Written problem 1:
Please copy the entries below word for word, the stretch from the start of the entries through the line containing "Action: click(293, 160)".

Excerpt provided:
Scraping & Crawling Tools

Sapiom provides advanced web scraping and crawling via Firecrawl. These tools go beyond sapiom_fetch (which returns clean markdown for a single page) — scrape with format options, crawl entire sites, map sitemaps, and extract structured data with natural language prompts.

All scraping tools accept an optional agentName parameter for spend attribution.

Scrape

`sapiom_scrape`

Scrape a single webpage with advanced options. Returns content in requested formats (markdown, html, rawHtml, screenshot). Supports main-content extraction and wait conditions.

url string required

URL of the webpage to scrape

formats string[]

Output formats: markdown, html, rawHtml, screenshot. Defaults to markdown.

onlyMainContent boolean

Extract only the main content, removing navigation, footers, and ads

waitFor number

Wait time in milliseconds before scraping (useful for JS-rendered content)

Crawl

`sapiom_crawl`

Crawl an entire website starting from a URL. Returns a job ID for async status polling via sapiom_crawl_status. Supports depth limits, page limits, and path filtering.

url string required

Starting URL for the crawl

maxDiscoveryDepth number

Maximum link depth to crawl (min: 1)

Written problem 2:
Repeat the stretch of the scraping tools documentation from "Sapiom provides advanced" through "for spend attribution." without any changes.

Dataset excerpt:

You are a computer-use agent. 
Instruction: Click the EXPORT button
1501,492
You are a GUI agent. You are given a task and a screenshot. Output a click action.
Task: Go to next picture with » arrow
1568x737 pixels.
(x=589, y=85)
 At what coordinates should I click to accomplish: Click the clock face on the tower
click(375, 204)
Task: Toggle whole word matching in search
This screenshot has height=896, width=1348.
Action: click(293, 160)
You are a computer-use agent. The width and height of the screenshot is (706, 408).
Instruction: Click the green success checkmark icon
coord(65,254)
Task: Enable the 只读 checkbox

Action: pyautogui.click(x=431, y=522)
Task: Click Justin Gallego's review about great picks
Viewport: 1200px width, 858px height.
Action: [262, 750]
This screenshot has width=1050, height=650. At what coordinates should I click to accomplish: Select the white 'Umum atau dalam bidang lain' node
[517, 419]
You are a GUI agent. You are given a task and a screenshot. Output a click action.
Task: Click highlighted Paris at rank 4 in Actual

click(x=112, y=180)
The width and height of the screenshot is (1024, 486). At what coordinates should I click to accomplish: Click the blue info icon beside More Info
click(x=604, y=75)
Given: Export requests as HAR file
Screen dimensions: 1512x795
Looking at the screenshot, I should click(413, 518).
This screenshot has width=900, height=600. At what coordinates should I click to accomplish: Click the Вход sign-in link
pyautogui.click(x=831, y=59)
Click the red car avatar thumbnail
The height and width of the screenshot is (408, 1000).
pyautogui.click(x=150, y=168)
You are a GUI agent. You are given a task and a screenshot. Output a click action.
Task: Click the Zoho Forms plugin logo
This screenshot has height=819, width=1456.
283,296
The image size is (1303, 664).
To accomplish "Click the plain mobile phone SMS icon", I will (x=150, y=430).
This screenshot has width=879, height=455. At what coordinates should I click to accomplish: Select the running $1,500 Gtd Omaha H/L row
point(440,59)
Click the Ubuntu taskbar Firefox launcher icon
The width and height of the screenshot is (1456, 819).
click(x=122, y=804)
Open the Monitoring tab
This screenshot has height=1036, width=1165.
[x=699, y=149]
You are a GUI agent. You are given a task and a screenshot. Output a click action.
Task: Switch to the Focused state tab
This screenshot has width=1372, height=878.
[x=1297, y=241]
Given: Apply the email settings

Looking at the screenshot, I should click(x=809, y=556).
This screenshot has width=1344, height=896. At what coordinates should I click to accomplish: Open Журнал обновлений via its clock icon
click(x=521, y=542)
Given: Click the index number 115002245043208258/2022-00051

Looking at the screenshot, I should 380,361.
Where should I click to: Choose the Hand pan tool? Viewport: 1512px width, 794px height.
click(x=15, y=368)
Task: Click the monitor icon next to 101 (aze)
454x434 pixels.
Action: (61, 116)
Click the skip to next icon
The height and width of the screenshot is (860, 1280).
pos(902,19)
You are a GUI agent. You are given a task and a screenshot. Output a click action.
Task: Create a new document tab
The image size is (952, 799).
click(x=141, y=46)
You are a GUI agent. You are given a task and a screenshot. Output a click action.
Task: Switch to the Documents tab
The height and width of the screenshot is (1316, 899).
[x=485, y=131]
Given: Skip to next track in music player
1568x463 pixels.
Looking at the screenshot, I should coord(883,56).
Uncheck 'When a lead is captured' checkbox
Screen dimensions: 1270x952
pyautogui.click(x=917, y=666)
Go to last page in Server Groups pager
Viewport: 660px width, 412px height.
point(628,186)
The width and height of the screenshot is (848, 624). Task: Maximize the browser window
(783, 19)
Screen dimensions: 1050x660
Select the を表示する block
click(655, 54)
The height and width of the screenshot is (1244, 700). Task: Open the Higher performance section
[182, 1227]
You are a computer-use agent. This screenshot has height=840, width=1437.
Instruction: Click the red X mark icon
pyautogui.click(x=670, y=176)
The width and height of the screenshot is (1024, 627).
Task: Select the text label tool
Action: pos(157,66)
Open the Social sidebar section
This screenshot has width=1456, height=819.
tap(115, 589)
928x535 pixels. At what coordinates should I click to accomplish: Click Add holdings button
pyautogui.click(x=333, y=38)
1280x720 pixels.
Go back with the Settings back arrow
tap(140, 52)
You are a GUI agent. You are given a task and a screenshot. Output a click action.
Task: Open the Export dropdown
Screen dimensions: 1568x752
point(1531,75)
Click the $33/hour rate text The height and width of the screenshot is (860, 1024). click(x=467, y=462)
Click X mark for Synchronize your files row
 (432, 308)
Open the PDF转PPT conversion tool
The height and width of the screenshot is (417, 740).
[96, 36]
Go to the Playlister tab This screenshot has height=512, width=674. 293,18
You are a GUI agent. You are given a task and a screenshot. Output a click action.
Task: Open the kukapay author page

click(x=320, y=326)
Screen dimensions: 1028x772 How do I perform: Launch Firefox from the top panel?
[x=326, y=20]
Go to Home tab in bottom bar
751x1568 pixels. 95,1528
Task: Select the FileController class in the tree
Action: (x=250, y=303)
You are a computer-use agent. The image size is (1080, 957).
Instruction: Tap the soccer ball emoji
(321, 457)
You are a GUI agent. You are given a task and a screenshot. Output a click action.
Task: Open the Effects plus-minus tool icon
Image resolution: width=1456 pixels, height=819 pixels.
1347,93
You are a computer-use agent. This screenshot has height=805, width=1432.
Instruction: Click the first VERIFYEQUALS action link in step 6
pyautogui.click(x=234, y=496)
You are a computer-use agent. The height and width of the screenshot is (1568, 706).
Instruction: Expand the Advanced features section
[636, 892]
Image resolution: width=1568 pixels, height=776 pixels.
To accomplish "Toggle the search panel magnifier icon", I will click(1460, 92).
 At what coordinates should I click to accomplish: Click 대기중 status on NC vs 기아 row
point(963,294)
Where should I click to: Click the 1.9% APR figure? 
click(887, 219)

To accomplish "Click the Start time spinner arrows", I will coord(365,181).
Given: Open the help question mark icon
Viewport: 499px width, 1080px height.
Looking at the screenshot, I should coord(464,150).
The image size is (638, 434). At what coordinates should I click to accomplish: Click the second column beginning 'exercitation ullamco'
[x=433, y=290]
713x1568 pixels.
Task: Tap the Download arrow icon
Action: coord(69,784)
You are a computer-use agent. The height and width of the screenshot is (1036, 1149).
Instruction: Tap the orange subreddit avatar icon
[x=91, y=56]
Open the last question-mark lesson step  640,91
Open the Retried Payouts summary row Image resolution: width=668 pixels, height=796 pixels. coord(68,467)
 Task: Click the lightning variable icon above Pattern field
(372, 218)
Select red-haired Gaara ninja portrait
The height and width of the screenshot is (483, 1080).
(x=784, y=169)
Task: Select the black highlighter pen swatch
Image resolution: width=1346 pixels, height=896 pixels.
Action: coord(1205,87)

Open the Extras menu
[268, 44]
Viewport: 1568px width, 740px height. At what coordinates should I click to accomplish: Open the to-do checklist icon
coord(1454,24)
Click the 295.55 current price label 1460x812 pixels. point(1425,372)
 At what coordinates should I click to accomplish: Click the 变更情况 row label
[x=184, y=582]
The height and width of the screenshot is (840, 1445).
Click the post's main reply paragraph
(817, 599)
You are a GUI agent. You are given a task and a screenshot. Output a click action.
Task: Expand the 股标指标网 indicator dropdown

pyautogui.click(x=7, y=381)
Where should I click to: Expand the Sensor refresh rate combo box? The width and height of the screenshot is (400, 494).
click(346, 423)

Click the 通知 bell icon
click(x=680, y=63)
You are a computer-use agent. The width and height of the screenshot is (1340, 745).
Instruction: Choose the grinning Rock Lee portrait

Written reply 1:
You are a computer-use agent. 
Instruction: Click the EXPORT button
1501,492
You are a GUI agent. You are given a task and a screenshot. Output a click action.
Task: Go to next picture with » arrow
1568x737 pixels.
(x=589, y=85)
 At what coordinates should I click to accomplish: Click the clock face on the tower
click(375, 204)
Task: Toggle whole word matching in search
This screenshot has height=896, width=1348.
Action: click(293, 160)

Written reply 2:
Sapiom provides advanced web scraping and crawling via Firecrawl. These tools go beyond sapiom_fetch (which returns clean markdown for a single page) — scrape with format options, crawl entire sites, map sitemaps, and extract structured data with natural language prompts.

All scraping tools accept an optional agentName parameter for spend attribution.